The following stacked bar chart identifies the top weather events in terms of impact to Human Health.

stormLoss <- stormData %>% 
    group_by(EVTYPE) %>% 
    summarize(sDeaths = sum(FATALITIES, na.rm = TRUE),
              sInjuries = sum(INJURIES, na.rm = TRUE))

topFatalEvents <- stormLoss %>% 
    arrange(desc(sDeaths)) %>% 
    slice(1:5) %>% 
    select(EVTYPE)

topInjuryEvents <- stormLoss %>% 
    arrange(desc(sInjuries)) %>% 
    slice(1:5) %>% 
    select(EVTYPE)

topHHEvents <- union(topFatalEvents$EVTYPE, topInjuryEvents$EVTYPE)

HHCosts <- stormLoss %>% 
    filter(EVTYPE %in% topHHEvents) %>% 
    gather("harm", "cost", -EVTYPE) %>% 
    ggplot(aes(x = reorder(EVTYPE, -cost), y = cost, fill = harm)) +
        geom_bar(position = "stack", stat = "identity") +
        ggtitle("Weather Event Related Impact to Human Health (1999 - 2011)") +
        xlab("Event Type") +
        ylab("Count of Injuries and Fatalities") +
        theme(plot.title = element_text(hjust = 0.5),
              axis.text.x = element_text(angle = 45)) +
        scale_fill_discrete(name = "Human Impact", labels = c("Fatalities", "Injuries"))

HHCosts

Analyzing Weather Event Economic Impact

The provided data includes property damage and crop damage cost estimates attributed to each weather event. To determine which weather events had the most significant economic impacts, we will consider the total cost of property damage and crop damage over the given time period attributed to each type of weather event. We will then identify the top types of weather events with respect to total property and crop damage.

The following stacked bar chart identifies the top weather events in terms of economic impact.

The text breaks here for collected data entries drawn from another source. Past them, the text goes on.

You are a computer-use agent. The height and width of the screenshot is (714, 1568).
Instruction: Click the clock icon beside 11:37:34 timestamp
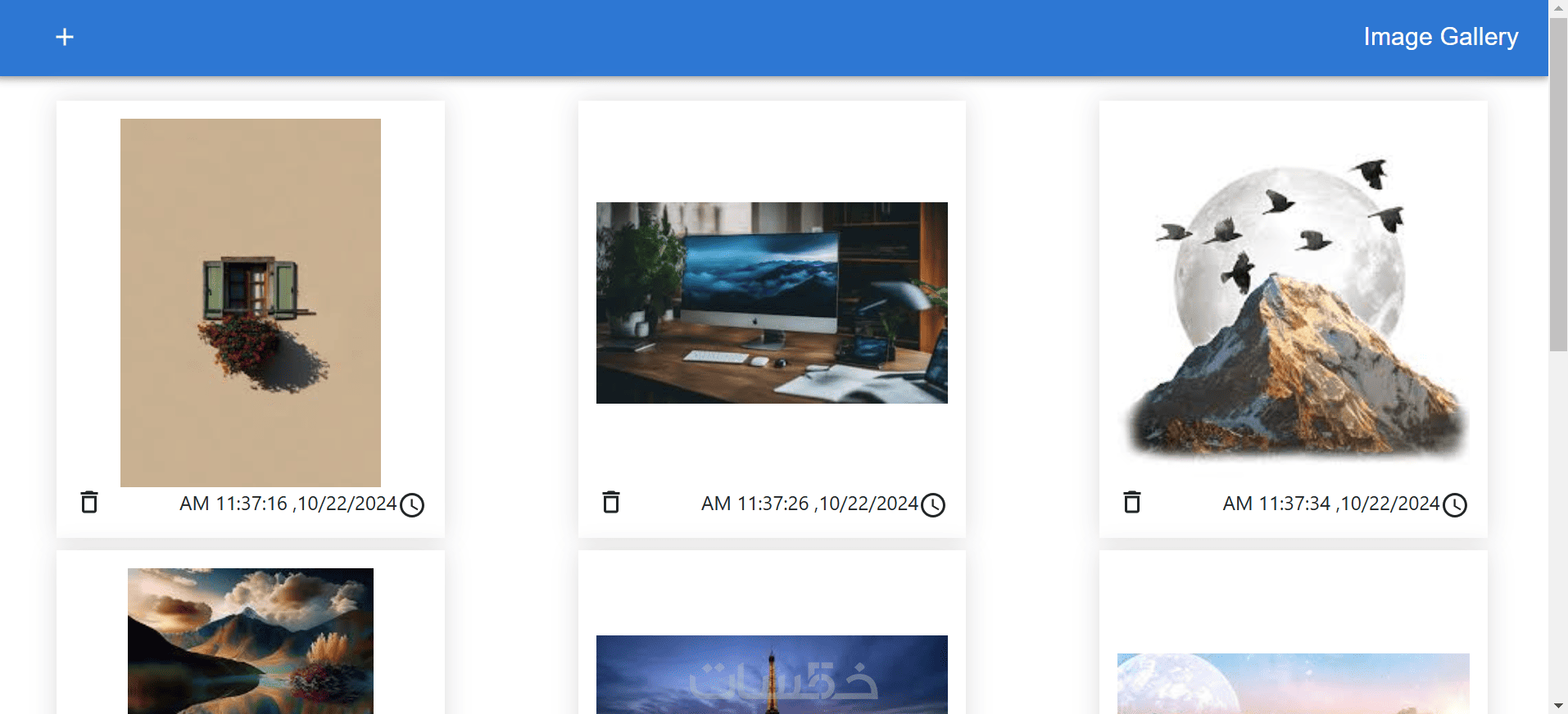pos(1455,505)
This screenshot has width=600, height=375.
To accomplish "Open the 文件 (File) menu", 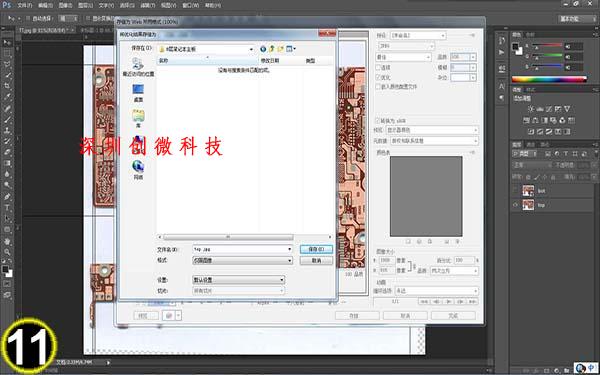I will (25, 5).
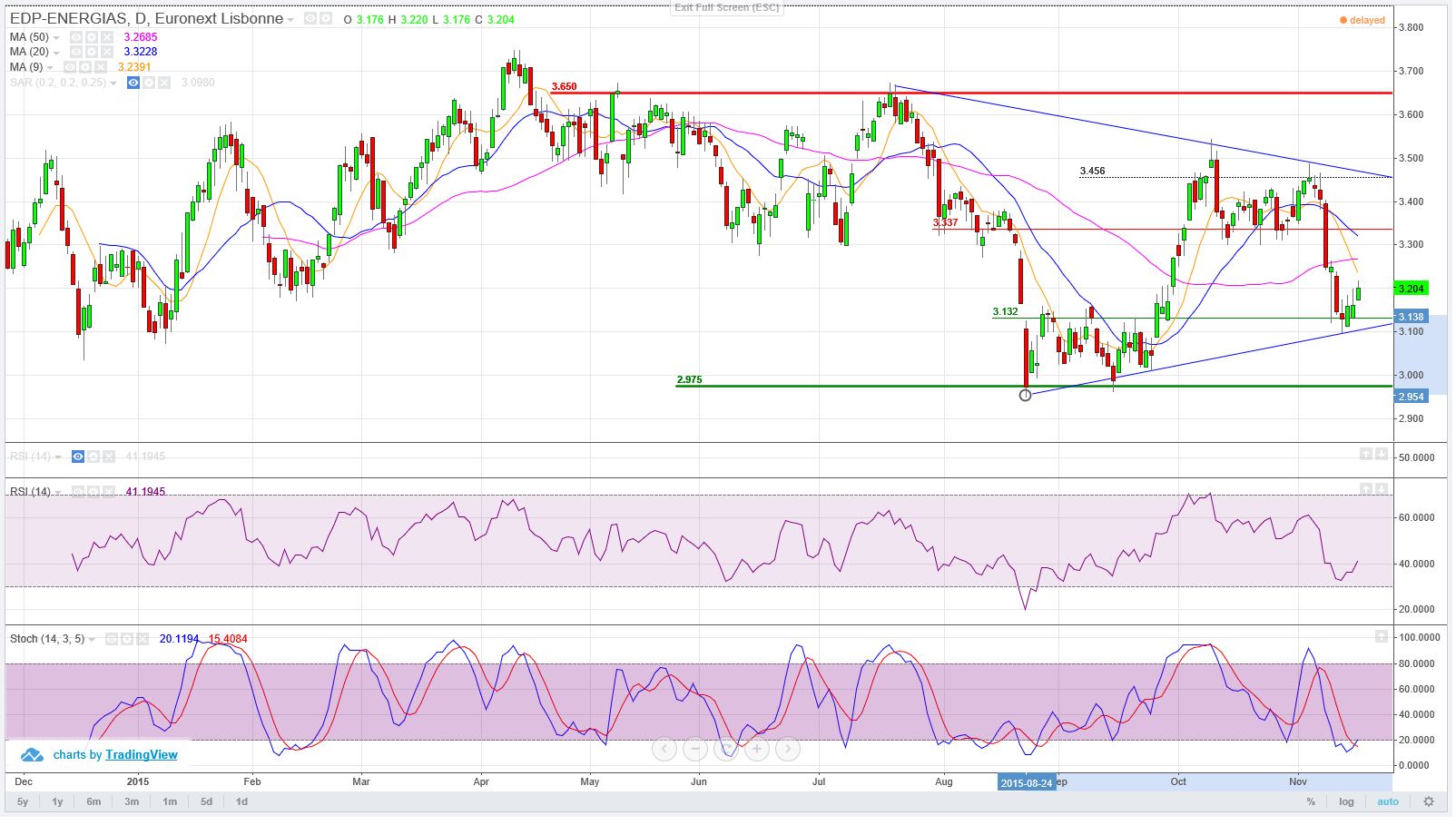Image resolution: width=1456 pixels, height=825 pixels.
Task: Select the 1y time range
Action: pos(57,802)
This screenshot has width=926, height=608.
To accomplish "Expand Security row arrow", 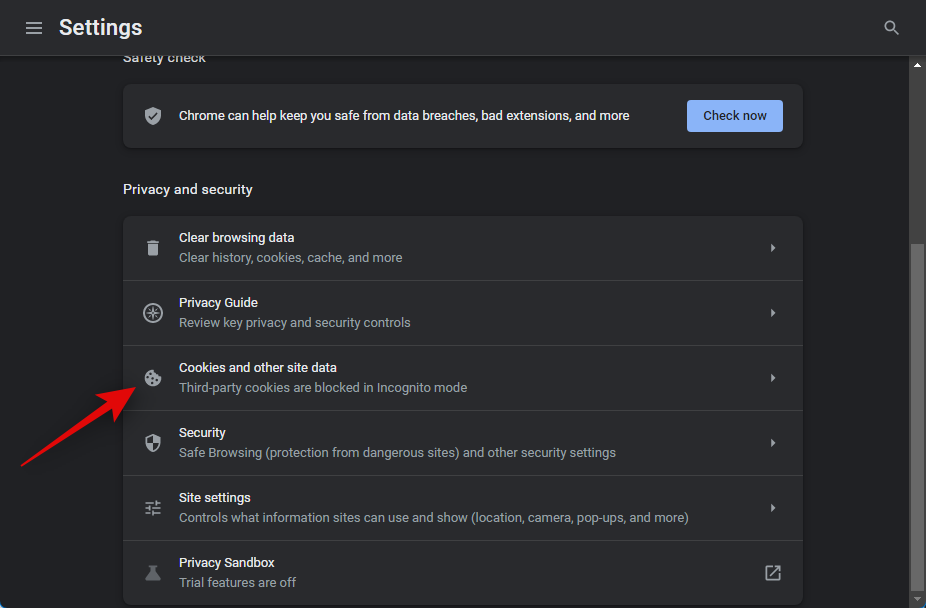I will 772,443.
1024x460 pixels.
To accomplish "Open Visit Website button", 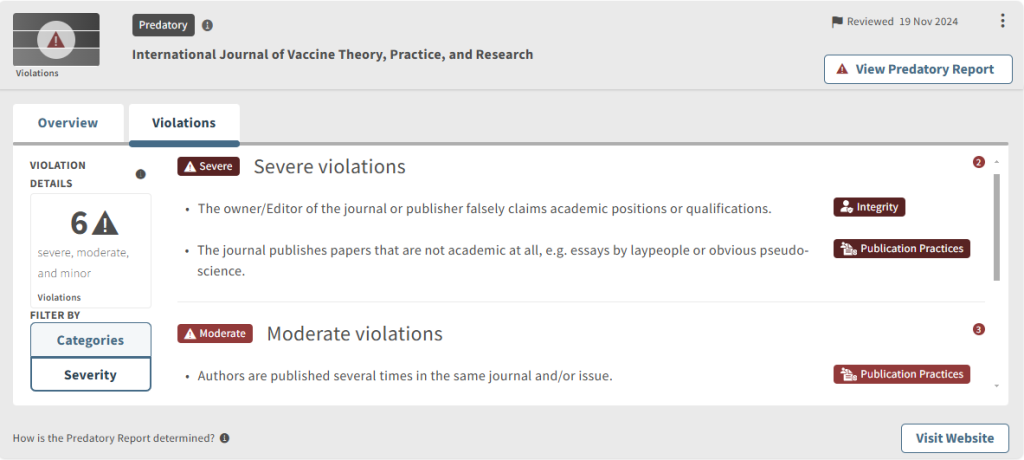I will point(955,438).
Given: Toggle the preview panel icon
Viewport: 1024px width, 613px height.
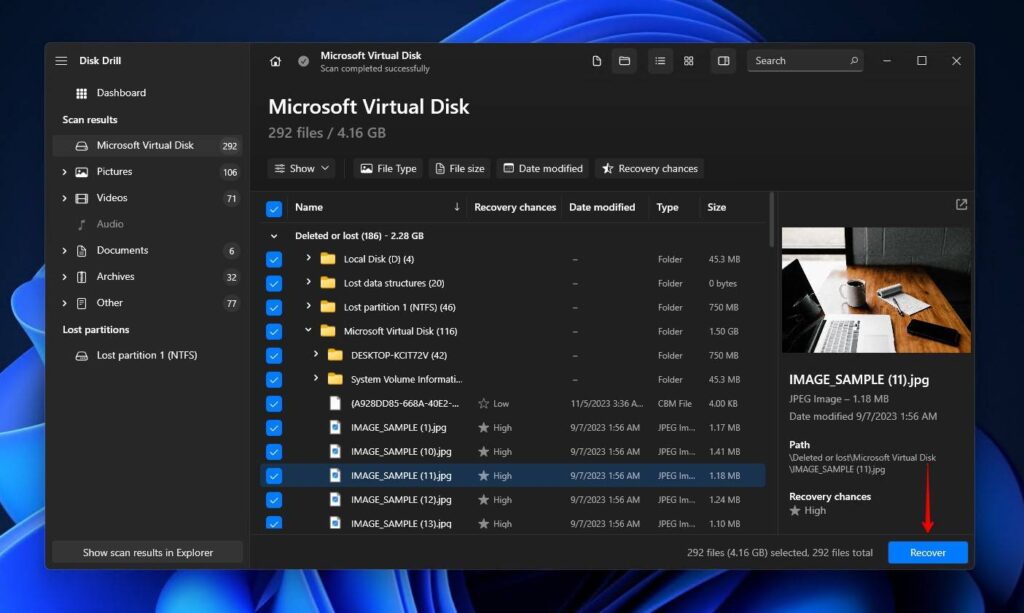Looking at the screenshot, I should pos(723,61).
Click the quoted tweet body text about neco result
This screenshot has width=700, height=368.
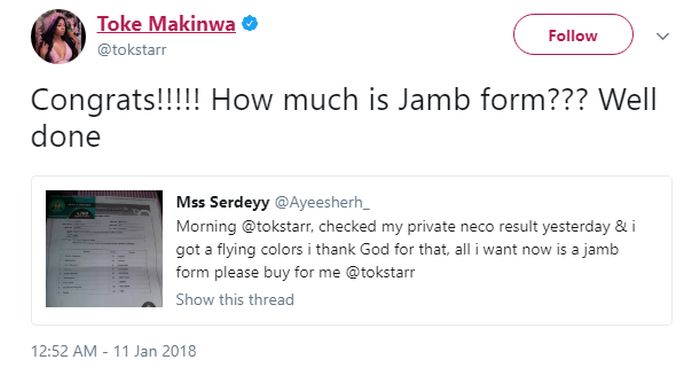[x=406, y=249]
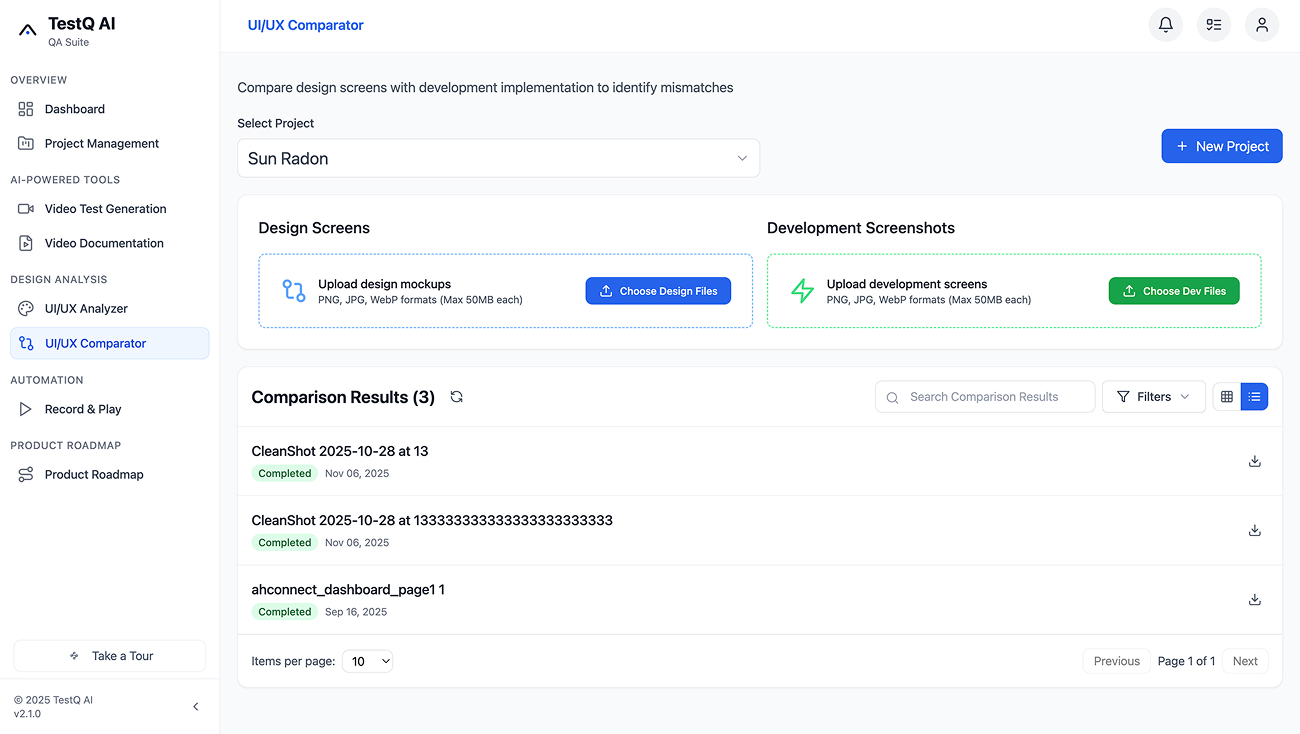
Task: Open the task list icon in header
Action: point(1213,24)
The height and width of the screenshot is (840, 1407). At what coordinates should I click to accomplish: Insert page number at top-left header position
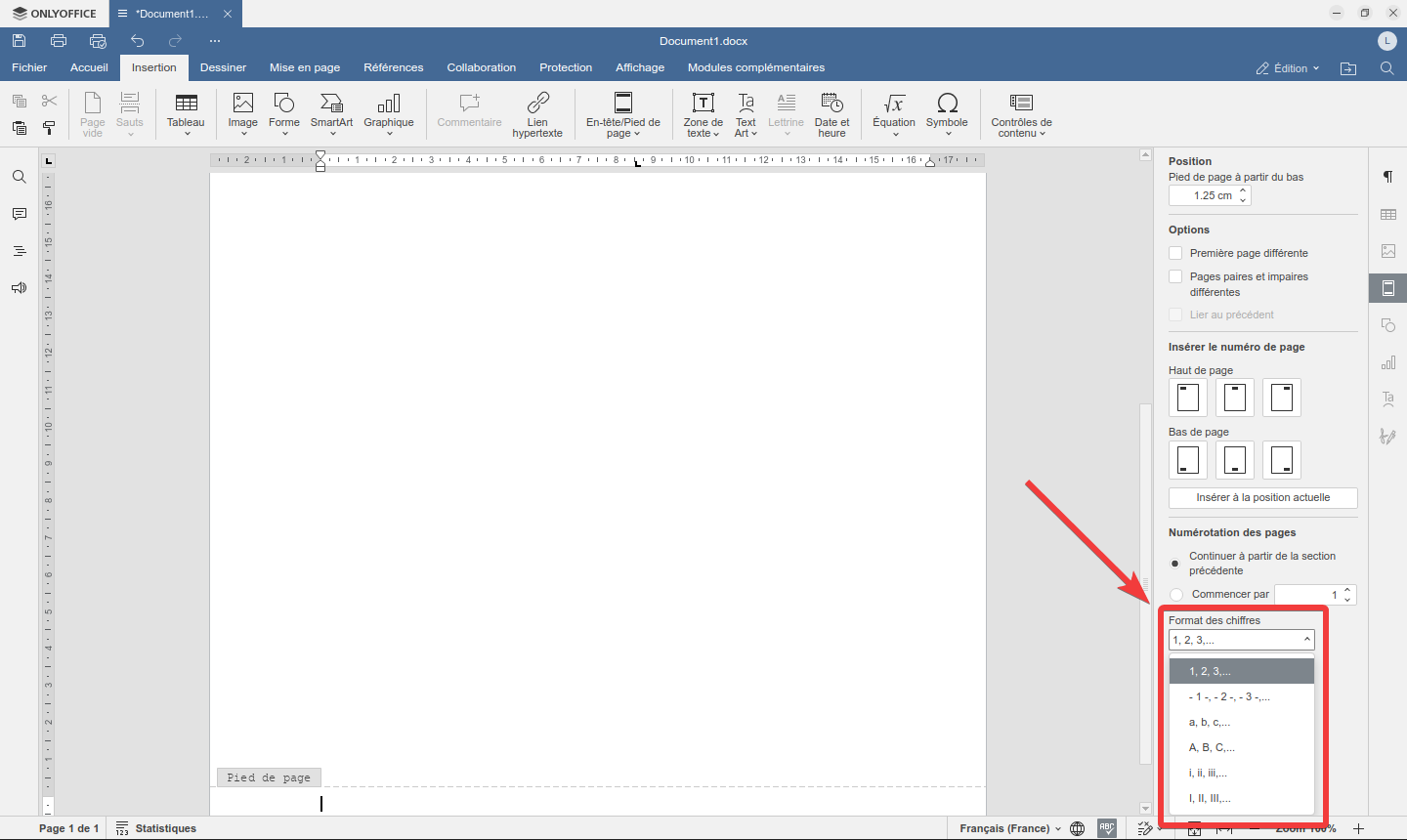[1188, 398]

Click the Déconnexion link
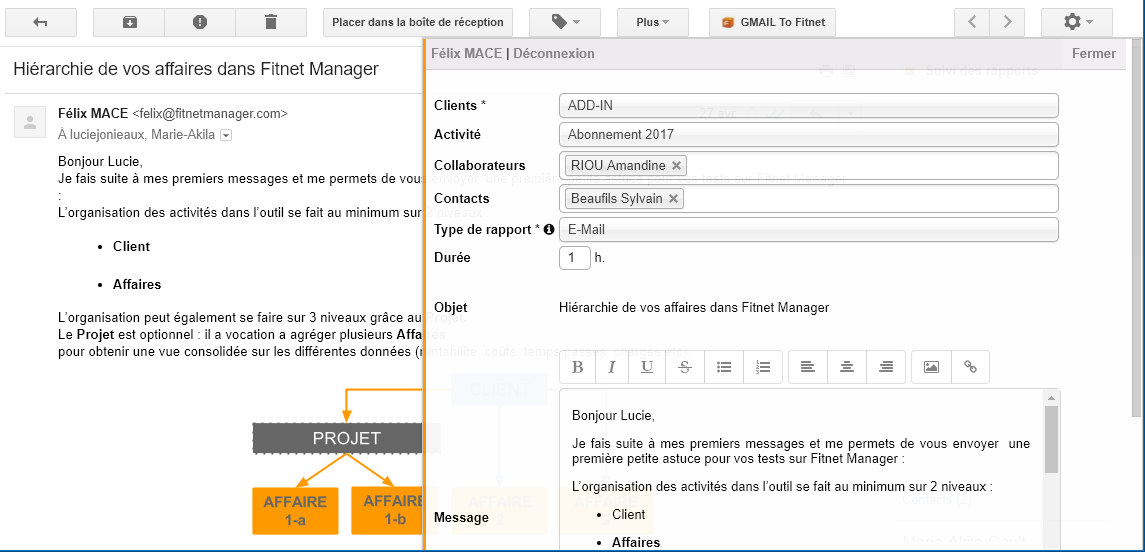[554, 54]
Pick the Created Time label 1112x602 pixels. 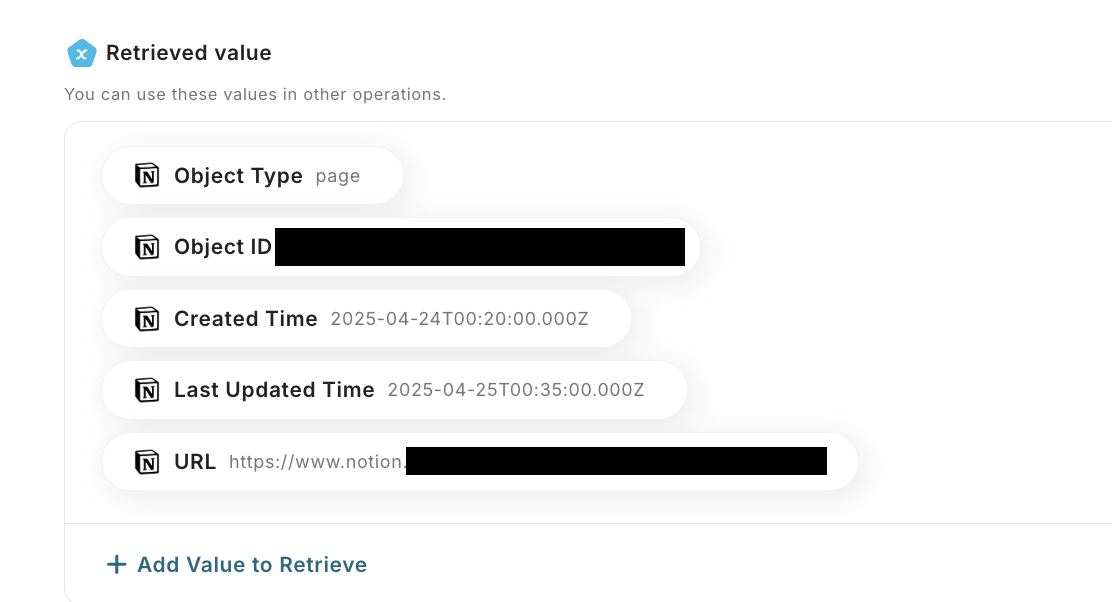tap(245, 319)
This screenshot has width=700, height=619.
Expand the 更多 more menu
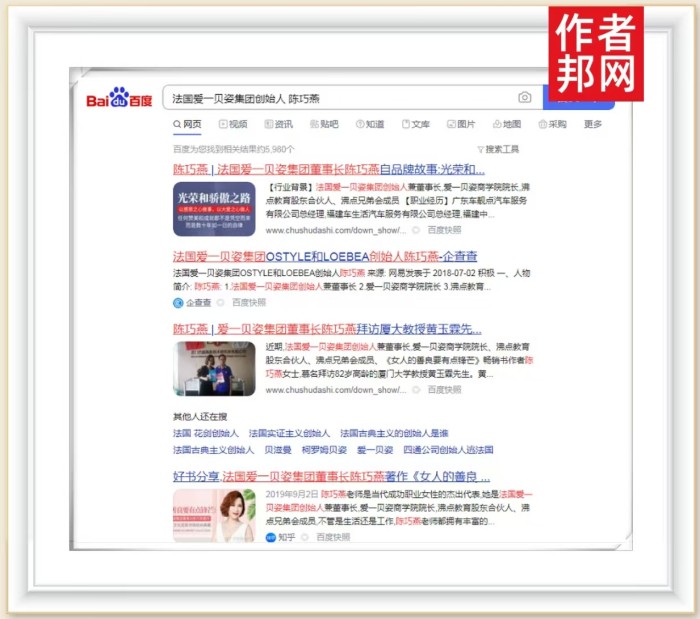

stormLoss <- stormData %>% 
    group_by(EVTYPE) %>% 
    summarize(sPropDamage = sum(propDmgTot, na.rm = TRUE),
              sCropDamage = sum(cropDmgTot, na.rm = TRUE))

topPropDmgEvents <- stormLoss %>% 
    arrange(desc(sPropDamage)) %>% 
    slice(1:5) %>% 
    select(EVTYPE)

topCropDmgEvents <- stormLoss %>% 
    arrange(desc(sCropDamage)) %>% 
    slice(1:5) %>% 
    select(EVTYPE)

topEconEvents <- union(topPropDmgEvents$EVTYPE, topCropDmgEvents$EVTYPE)

EconCosts <- stormLoss %>% 
    filter(EVTYPE %in% topEconEvents) %>% 
    gather("damage", "cost", -EVTYPE) %>% 
    ggplot(aes(x = reorder(EVTYPE, -cost), y = cost, fill = damage)) +
        geom_bar(position = "stack", stat = "identity") +
        ggtitle("Weather Event Related Economic Impact (1999 - 2011)") +
        xlab("Event Type") +
        ylab("Estimated Financial Impact (USD)") +
        theme(plot.title = element_text(hjust = 0.5),
              axis.text.x = element_text(angle = 45)) +
        scale_fill_discrete(name = "Economic Impact", labels = c("Crop", "Property"))

EconCosts

Summary

The storm data provided by NOAA was assessed to determine the human health and financial impacts due to weather events. The analysis indicated that tornados caused the greatest human health impact in terms of fatalities and injuries from 1999 to 2011. The greatest economic impact over the same period of time was the result of floods.